:: Passage ::

★ ★ ★ ★

Policemen watch a crowd that gathered outside a McDonald's restaurant after internet social networks called for a "Jasmine Revolution" protest in central Beijing on February 20, 2011.

Policemen watch a crowd that gathered outside a McDonald's restaurant after internet social networks called for a "Jasmine Revolution" protest in central Beijing on February 20, 2011. (David Gray/Courtesy Reuters)

I was down in Washington, D.C. last Friday to testify before the Economic and Security Review Commission on the roots of social unrest in China, a particularly timely session given everything that has been transpiring in the Middle East and percolating in China.

The gist of my remarks was that social unrest in China was less about any one issue—forced relocation, the environment, or corruption—than about the systemic weakness of the country’s governance structure. There are over 100,000 protests every year in China not because the pollution is terrible (which it is) but rather because there is a lack of transparency, official accountability and the rule of law that make it difficult for public grievances to be effectively addressed.

★ ★ ★ ★

:: Supplied information ::
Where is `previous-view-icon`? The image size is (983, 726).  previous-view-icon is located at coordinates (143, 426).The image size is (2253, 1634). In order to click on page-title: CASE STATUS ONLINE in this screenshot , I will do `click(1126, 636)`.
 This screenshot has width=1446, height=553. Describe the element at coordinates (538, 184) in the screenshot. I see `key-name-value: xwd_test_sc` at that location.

★ ★ ★ ★

:: Exercise aim ::
Reproduce the passage on social unrest in China word for word, from "The gist of" to "be effectively addressed.". The material comes from a separate source and has no connection to the text on social unrest in China.

:: Exercise response ::
The gist of my remarks was that social unrest in China was less about any one issue—forced relocation, the environment, or corruption—than about the systemic weakness of the country’s governance structure. There are over 100,000 protests every year in China not because the pollution is terrible (which it is) but rather because there is a lack of transparency, official accountability and the rule of law that make it difficult for public grievances to be effectively addressed.